[EXERCISE DESCRIPTION] Locate every line in the data that contains the string "agent", and copy each of those lines.

[THE DATA]
· · · ·
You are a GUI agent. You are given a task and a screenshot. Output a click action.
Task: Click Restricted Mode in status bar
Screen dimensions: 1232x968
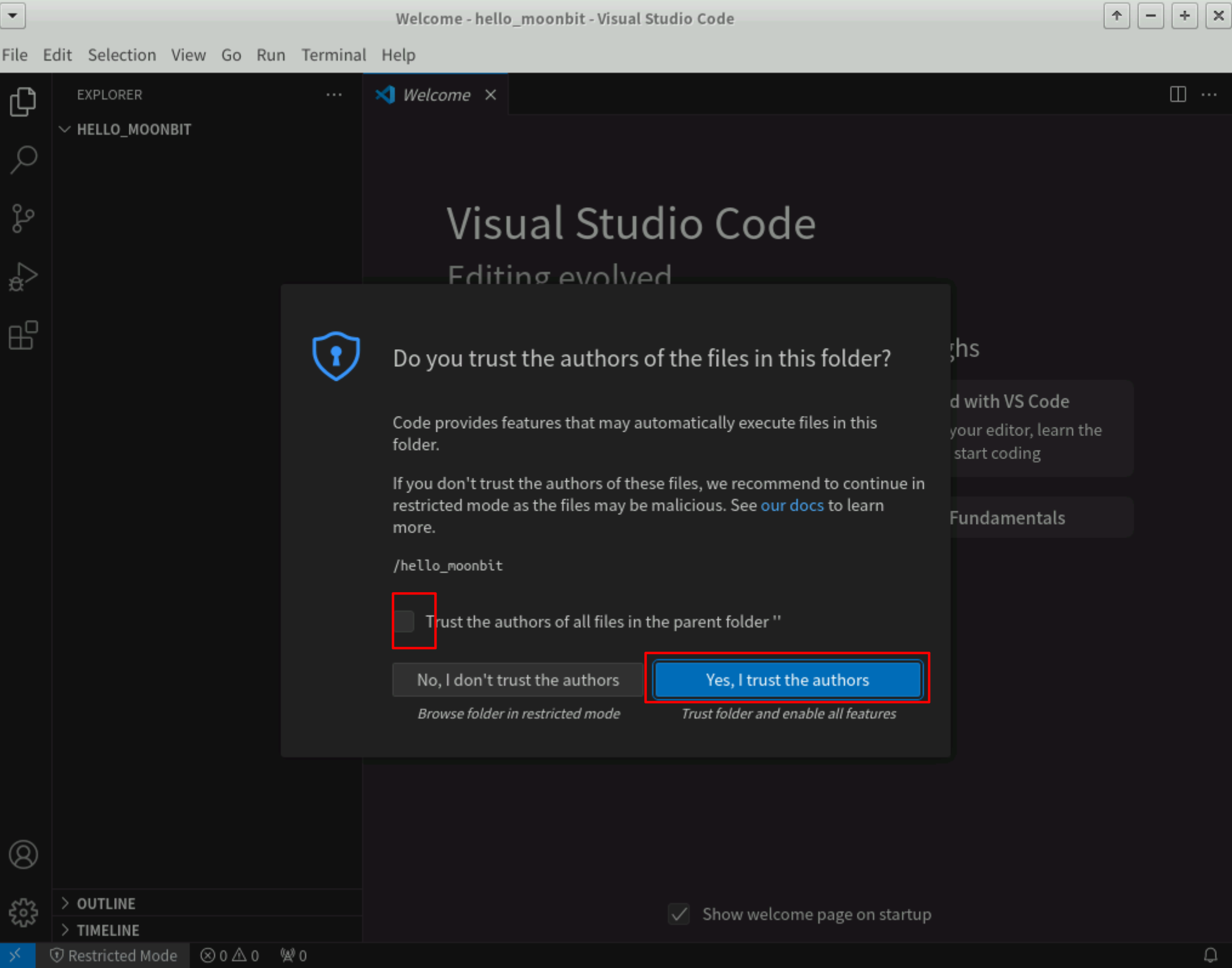[x=113, y=955]
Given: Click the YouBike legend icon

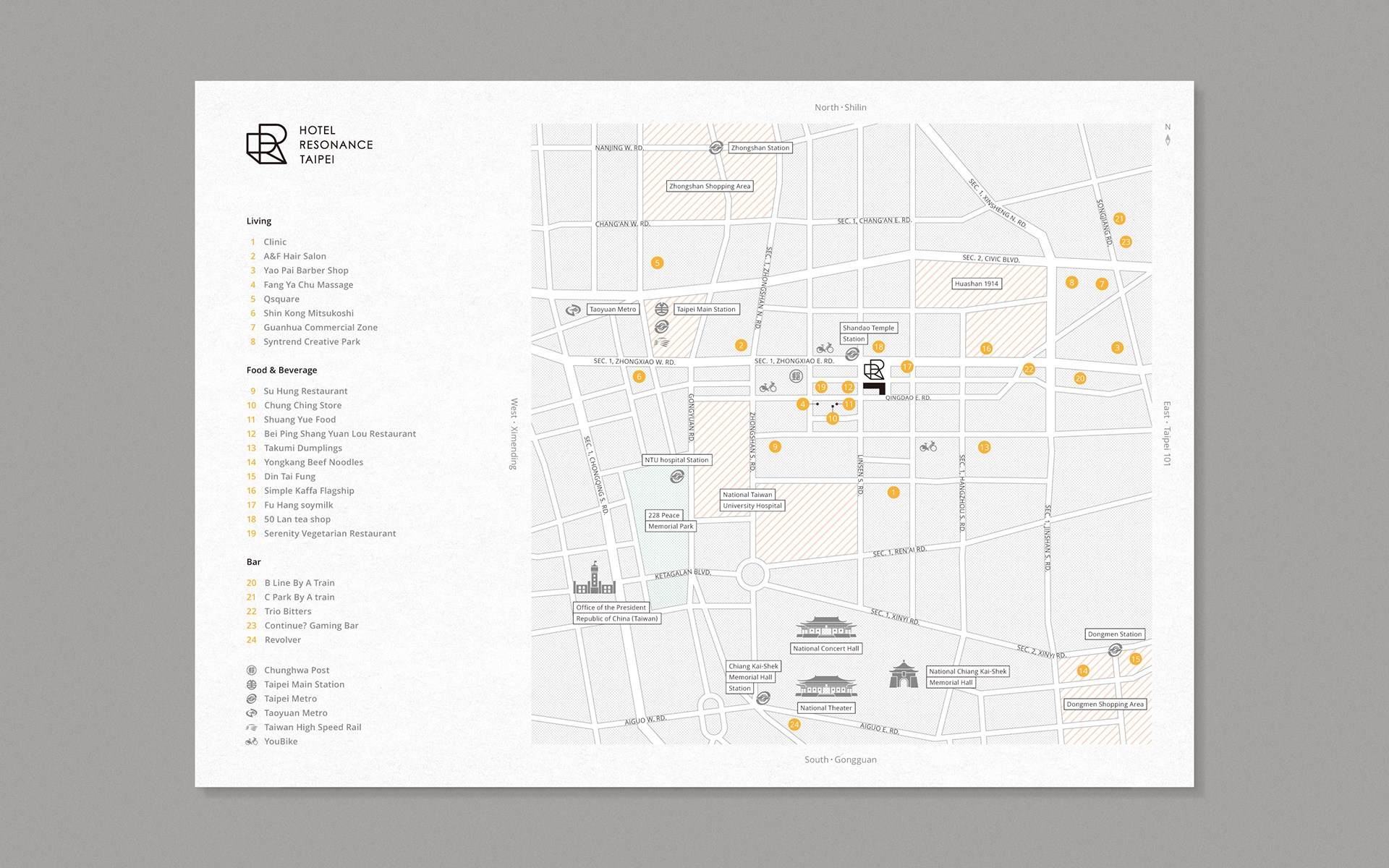Looking at the screenshot, I should [x=251, y=741].
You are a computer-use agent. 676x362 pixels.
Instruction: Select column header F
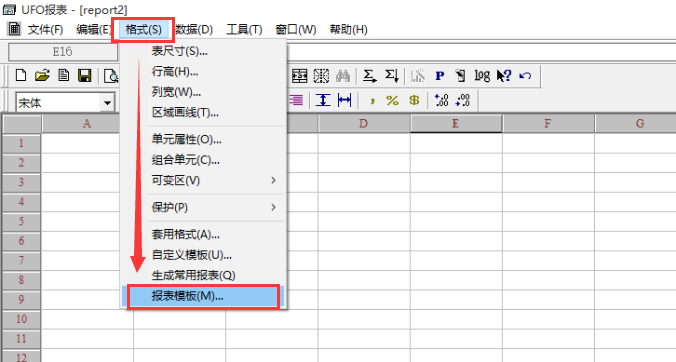coord(548,124)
· · · ·
[RESULT OF THIS TASK]
You are a GUI agent. You are given a task and a screenshot. Output a click action.
You are a computer-use agent. 676x362 pixels.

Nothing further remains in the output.